Meta's metaverse faces high "tax" rate
Meta came under fire Wednesday for the size of the cut it plans to take from creators selling digital goods inside its metaverse.
Driving the news: The company formerly known as Facebook announced Monday it was piloting a program for its Horizon Worlds that will "enable creators to experiment with different ways to monetize what they're building."
Details: There will be one "tax" right off the top that goes to the owner of the device platform you're using. That could mean 30% to Apple or Google (if you're using a phone) — or to Meta, if you're using one of its headsets.
- Then Meta will take an additional 25% of the remaining money from everyone, bringing its total cut to as much as 47.5%.
Given how much grief Apple and Google have already gotten for the standard 30% cut they take in app store fees — including complaints from Facebook/Meta itself — observers were quick to cry foul.
- "The rent in the metaverse is too damn high," Platformer's Casey Newton tweeted.
Between the lines: Joining the pile-on were proponents of NFTs and other Web3-style technologies that aim to "cut out the middleman."

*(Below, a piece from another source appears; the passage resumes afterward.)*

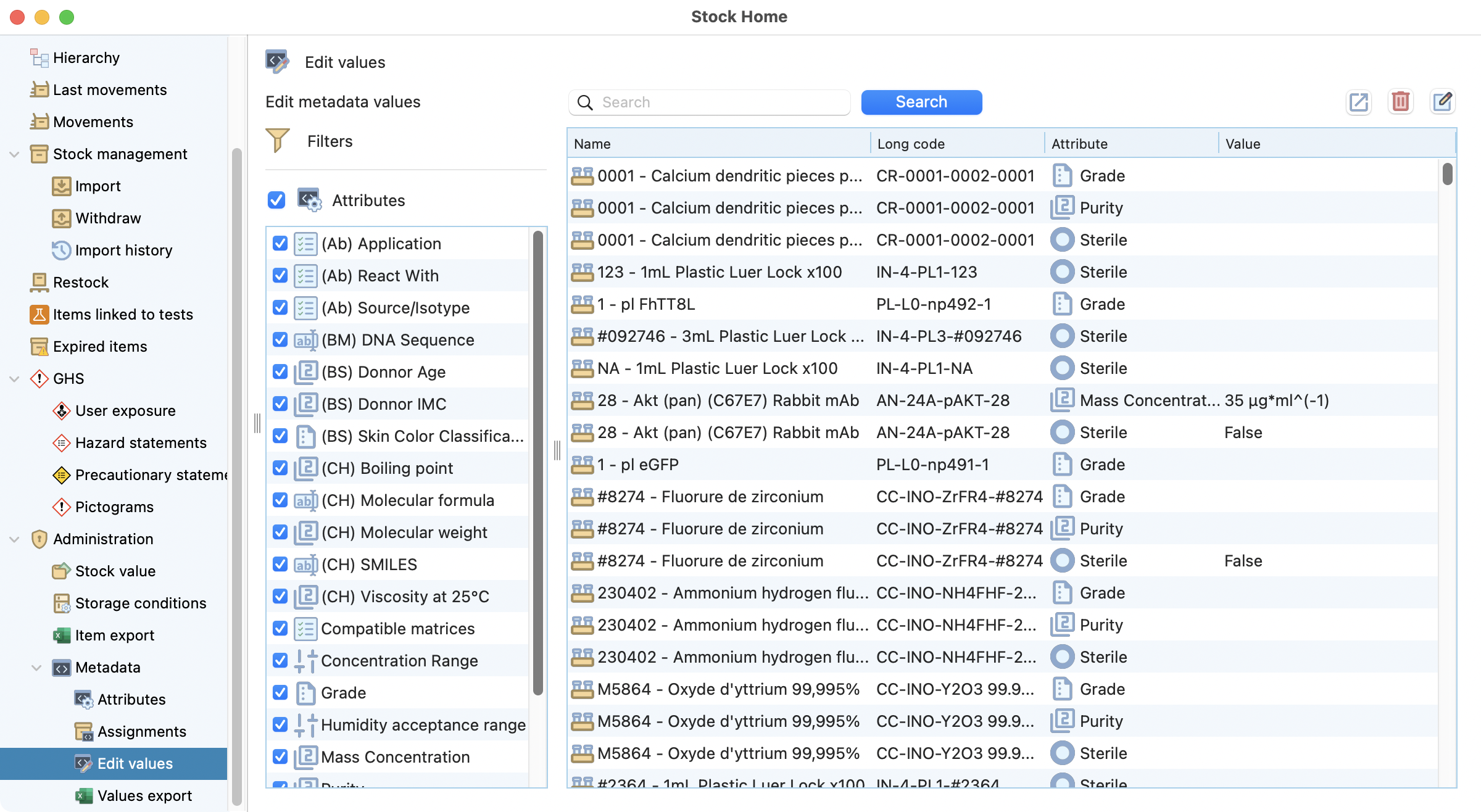Open the Expired items view
The height and width of the screenshot is (812, 1481).
[x=99, y=346]
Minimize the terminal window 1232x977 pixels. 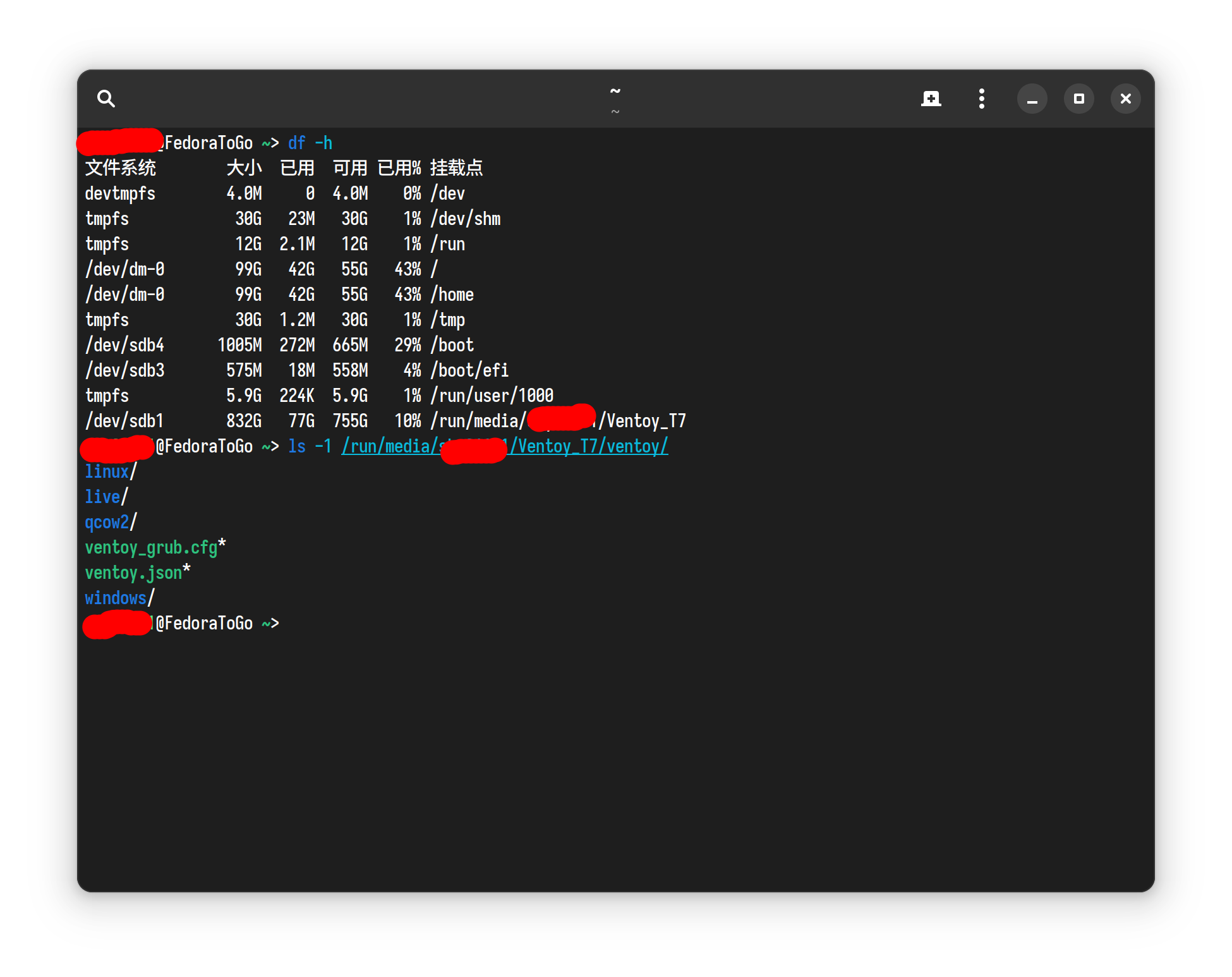coord(1032,99)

- Many Web3 advocates see the metaverse as an environment where their tech can take root, and part of Web3's appeal is a promise to limit or eliminate gatekeepers' levies.
Our thought bubble: Meta's in a bind. It needs to show that its version of the metaverse will welcome and support third-party builders. But it's also struggling with a revenue squeeze, thanks to Apple's recent privacy restrictions in the iPhone advertising world.
- Best case for Meta: It deliberately overreached with its opening bid so an eventual compromise will look more reasonable.
Meanwhile: Physical goods have a whole different virtual "tax" structure.
- On Etsy, the handmade-goods platform, some sellers are on strike this week to protest the handmade-goods platform's increase of transaction fees from 5% to 6.5%.